══ SOURCE ══
La Compagnie de la Petite Elfe et son Directeur artistique Frantz Herman, présentaient « Agnès de Dieu » à l’espace George Sand de Chécy, ce jeudi 7 novembre, pièce de l’auteur américain John Pielmeier d’après un fait divers réel. Réussite absolue qui témoigne de la qualité artistique des Cies professionnelles pour peu qu’on veuille bien les programmer dans les théâtres municipaux !
Par Bernard Thinat.
Quand Frantz Herman découvre le texte de la pièce « Agnes of God » en anglais, il recherche en vain la traduction en français. Il s’emploie alors à traduire la pièce avec la ferme intention de la mettre en scène après en avoir obtenu les droits de l’auteur. Ce qui est chose faite et aboutie avec la création théâtrale en ce 7 novembre.
En prologue, référence est faite au film « le Roman de Marguerite Gautier » de George Cukor avec Greta Garbo, adapté de « La Dame aux camélias », l’actrice sur scène espérant une « dernière bobine » qui viendrait clore le film sur une fin heureuse, fin qu’elle sait ne pas advenir. On pense alors qu’il en sera de même une heure trente plus tard.
La psy Vicky Lourenço à gauche et la “mère supérieure” interprétée par Martine Héquet – Photo Thibault Domenici
Comment parler de la pièce sans en dire trop ? Nous sommes dans un couvent. Une jeune nonne a accouché dans sa cellule et le bébé est retrouvé mort étranglé dans une corbeille sous le lit de la nonne, laquelle ne se souvient apparemment de rien. La police est appelée. Un juge délègue une psychiatre au couvent pour démêler l’affaire, car toute une série de questions se pose : qui est le père (les hommes n’étant pas légion dans ce milieu clos) ? La grossesse de la jeune nonne était-elle connue au couvent ? La nonne était-elle consciente de sa grossesse ? A-t-elle accouché seule, ou quelqu’un était-il (elle) présent(e) dans la cellule lors de l’accouchement ? Qui a tué le bébé ? Avec une question subsidiaire : ou la nonne est folle, auquel cas elle serait internée, ou criminelle, et ce serait la prison, ou pire ?
═══
══ ENTRÉES PRÉSENTÉES ══
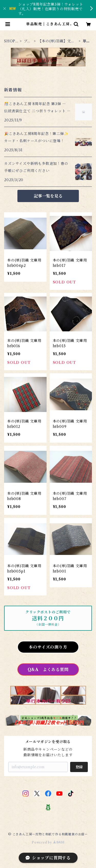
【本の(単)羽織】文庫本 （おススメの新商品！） (57, 41)
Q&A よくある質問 (48, 669)
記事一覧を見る (48, 196)
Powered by (48, 842)
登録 (79, 767)
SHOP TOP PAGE (10, 41)
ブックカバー (27, 41)
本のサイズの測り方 (48, 647)
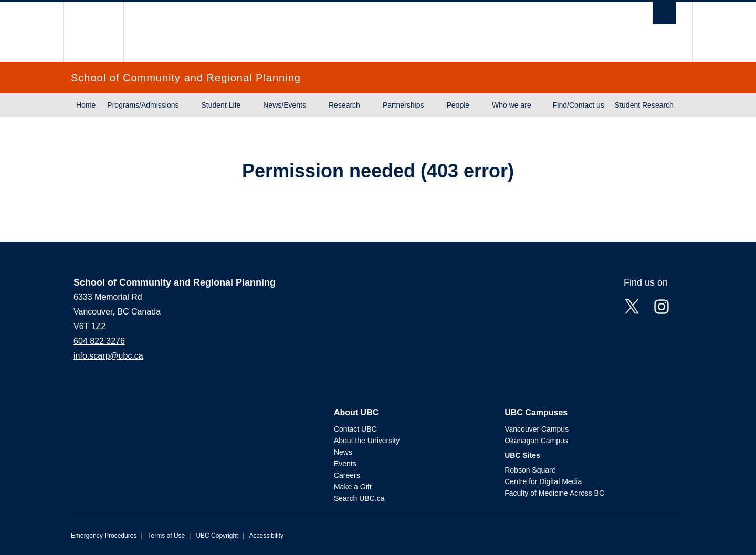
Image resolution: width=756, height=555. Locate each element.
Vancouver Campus (537, 429)
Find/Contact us (579, 105)
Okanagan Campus (536, 441)
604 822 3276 (99, 341)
═══
◆ À FAIRE:
(1) Dans la critique, à quel film le prologue fait-il référence ?
(2) Énumérez, s'il vous plaît, les questions de la série que pose l'affaire du couvent dans la critique, sans compter la question subsidiaire.
(3) Reprenez la critique à la suite de sa dernière phrase.
Les entrées n'ont aucun rapport avec la critique.

◆ RÉPONSES:
(1) Au film « le Roman de Marguerite Gautier » de George Cukor, avec Greta Garbo.

(2)
- Qui est le père ?
- La grossesse de la jeune nonne était-elle connue au couvent ?
- La nonne était-elle consciente de sa grossesse ?
- A-t-elle accouché seule, ou quelqu'un était-il (elle) présent(e) dans la cellule lors de l'accouchement ?
- Qui a tué le bébé ?

(3)
La psychiatre rencontre tour à tour la mère supérieure du couvent, puis Agnès, la jeune nonne. Elle s’emploie à faire jaillir la lumière, non pas celle qui vient du ciel, lumière divine, mais la vérité terrestre, celle des faits. Face à l’opposition de l’une, le dialogue impossible avec l’autre, elle va utiliser divers stratagèmes afin de s’approcher de la vérité. Séances de psychanalyses, qui révèleront les identités des unes… et de la psy prise à son propre jeu.
Dans le rôle d’Agnès, Sarah Bluchet Houari révèle une jeune comédienne pleine de talent, aux côtés de sa « mère supérieure » interprétée par l’Orléanaise Martine Héquet qui en impose de toute son autorité pour cacher la vérité à la psy, rôle dans lequel excelle Vicky Lourenço, actrice aux multiples qualités, bien connue sur la métropole orléanaise.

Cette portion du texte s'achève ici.